* START Rows *

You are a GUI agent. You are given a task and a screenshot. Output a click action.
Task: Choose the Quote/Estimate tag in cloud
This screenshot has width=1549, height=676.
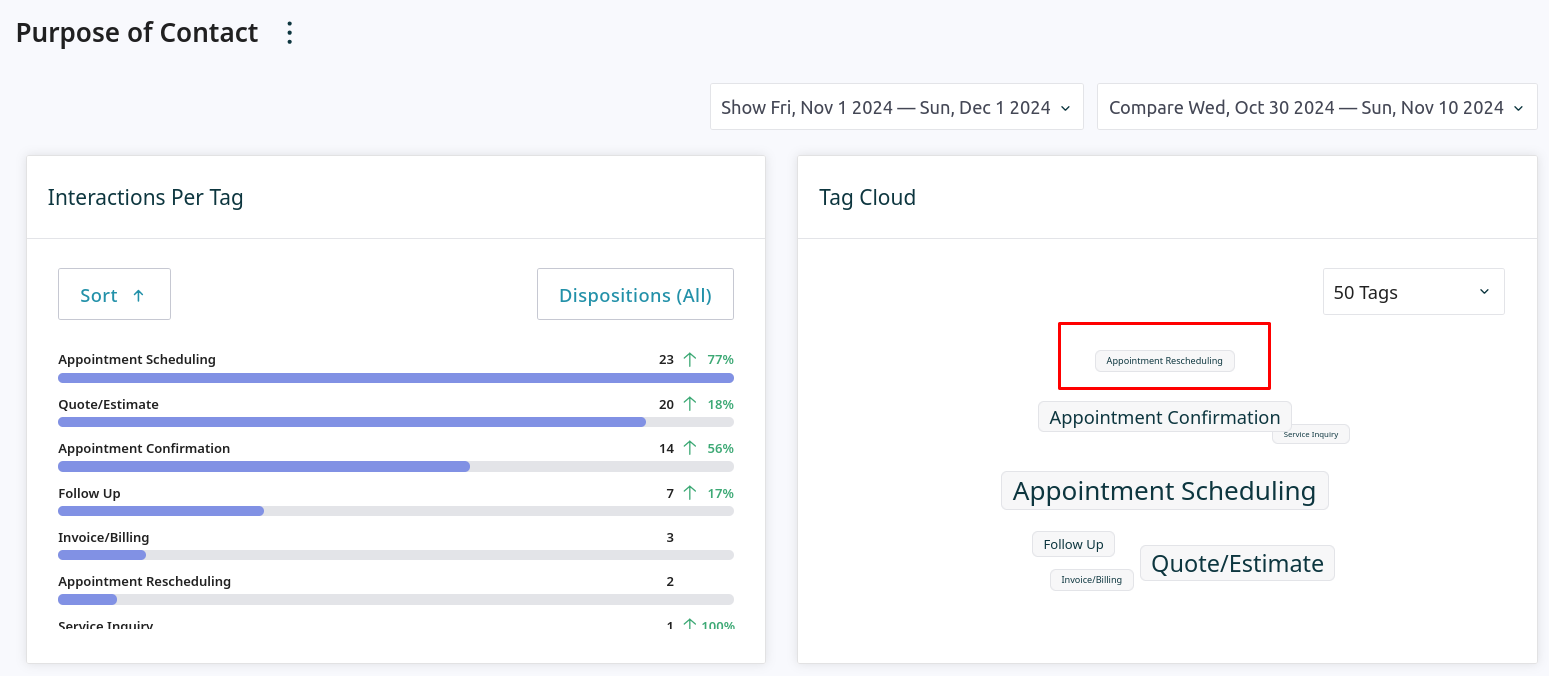pos(1237,564)
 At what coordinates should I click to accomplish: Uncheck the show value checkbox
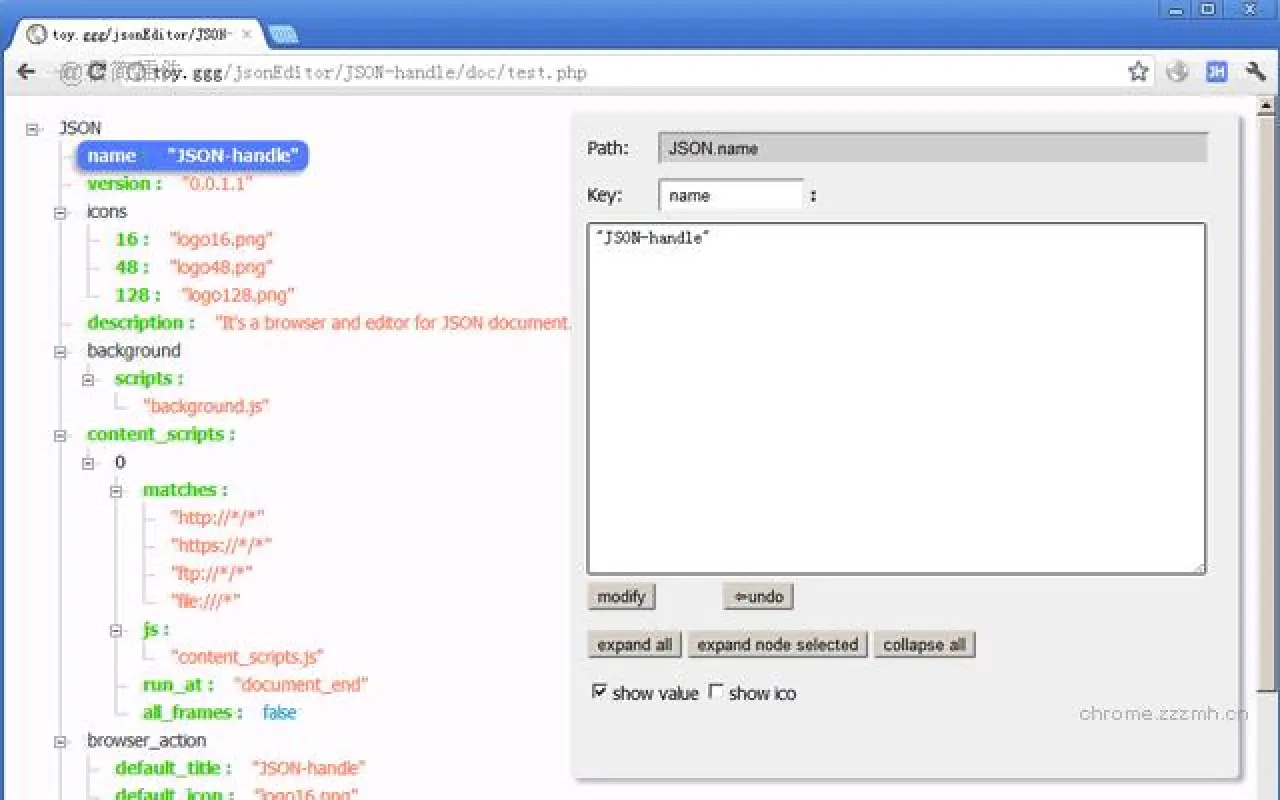[x=600, y=691]
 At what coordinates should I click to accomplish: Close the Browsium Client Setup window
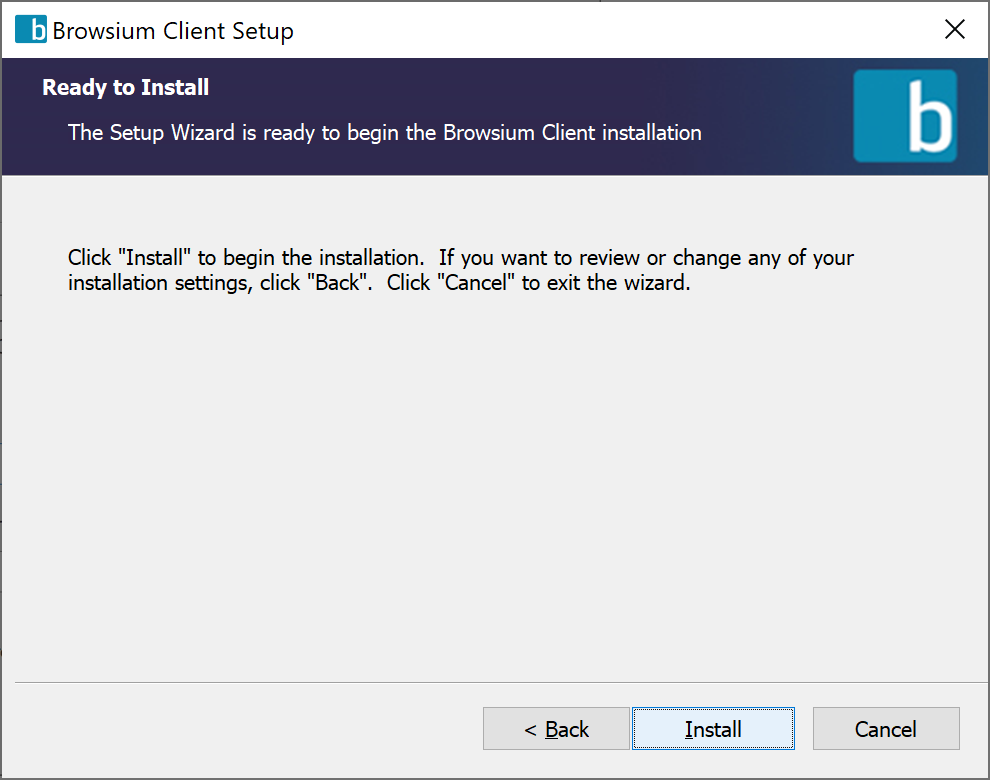point(955,30)
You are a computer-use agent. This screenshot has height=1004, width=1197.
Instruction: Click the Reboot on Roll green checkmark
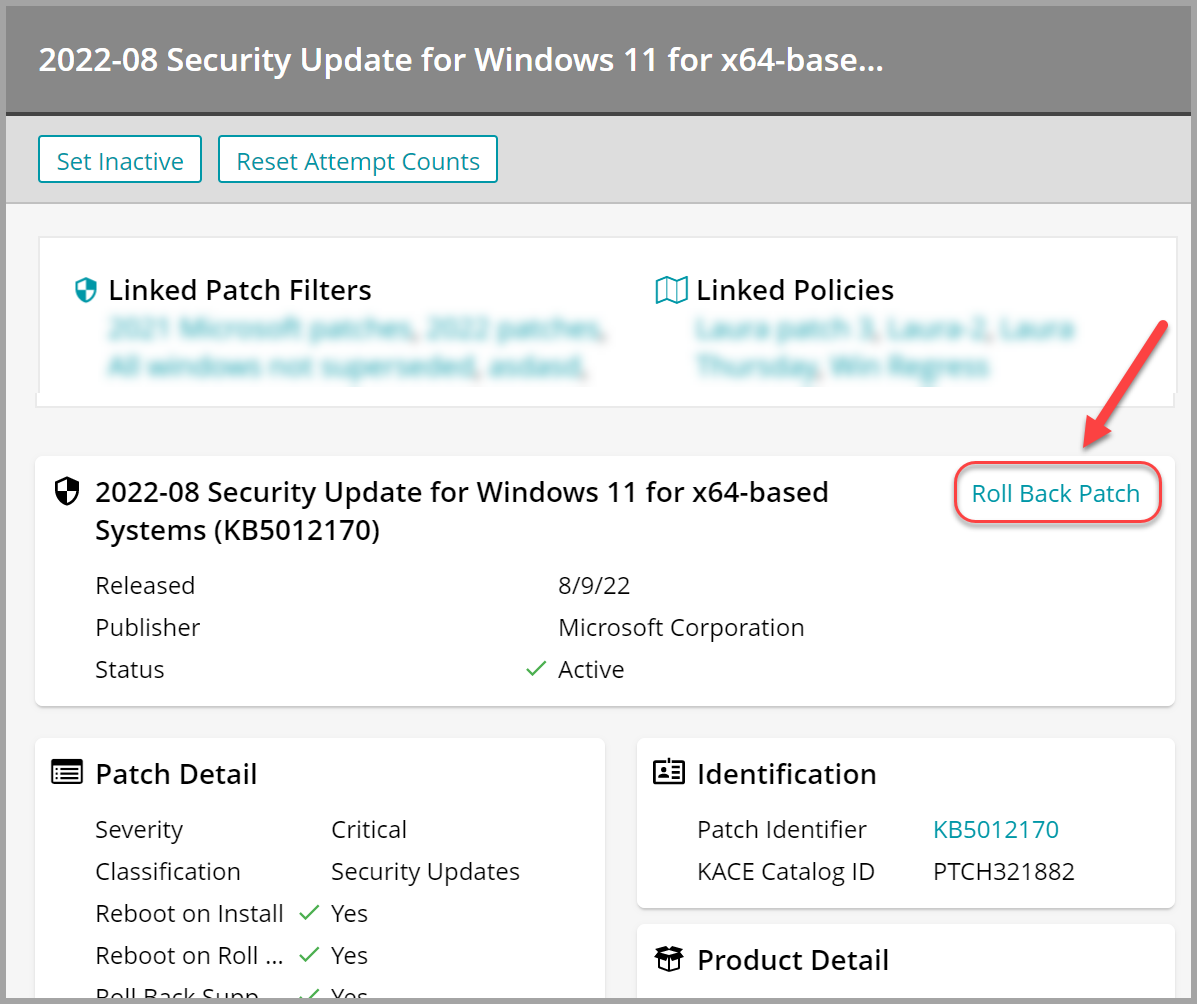[x=309, y=955]
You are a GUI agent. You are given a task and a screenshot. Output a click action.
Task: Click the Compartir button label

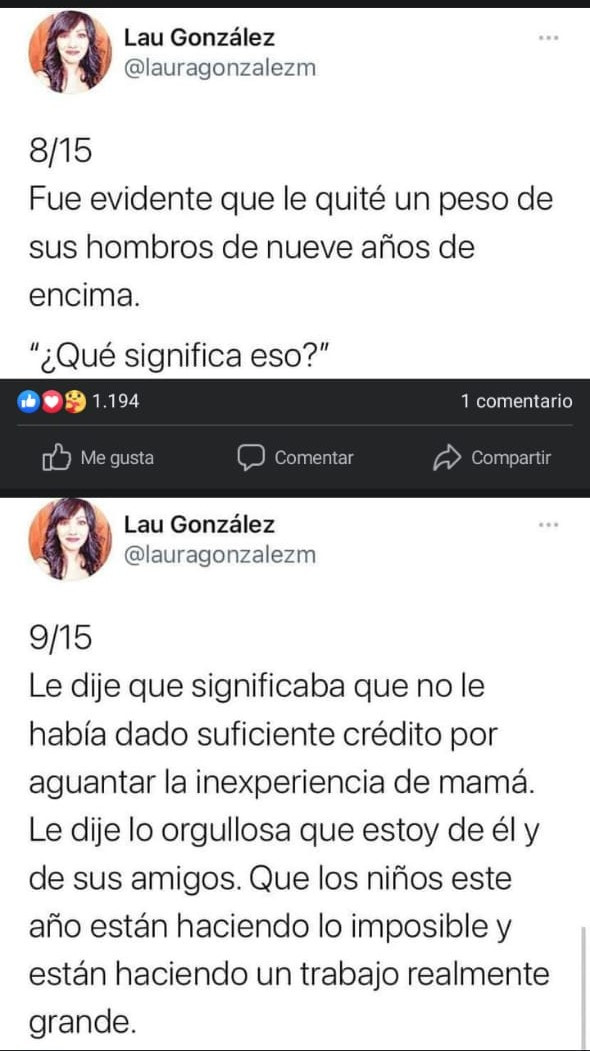coord(511,458)
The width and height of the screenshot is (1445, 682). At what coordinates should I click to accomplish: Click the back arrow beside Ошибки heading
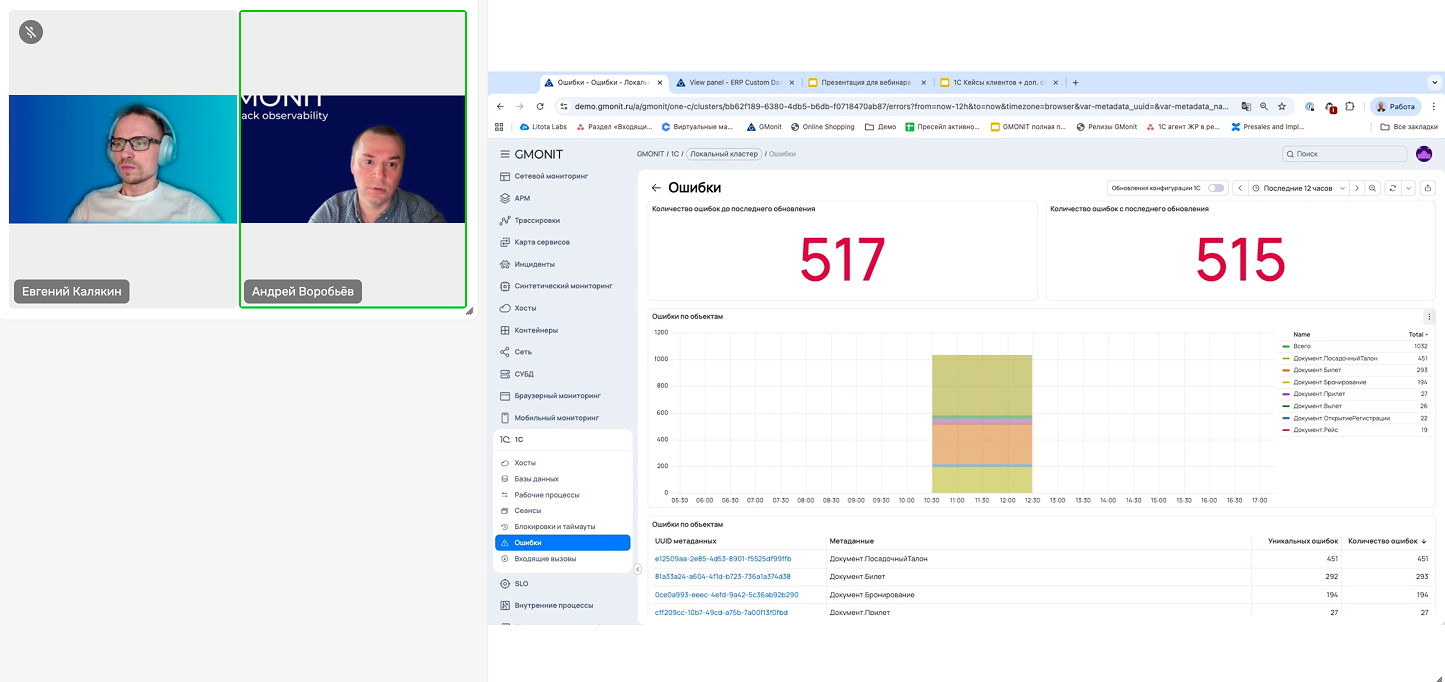656,188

* END Rows *

### What the task asks:
State how many lines of the items above contain the string "width". Reply with the number alone.

### Task solution:
3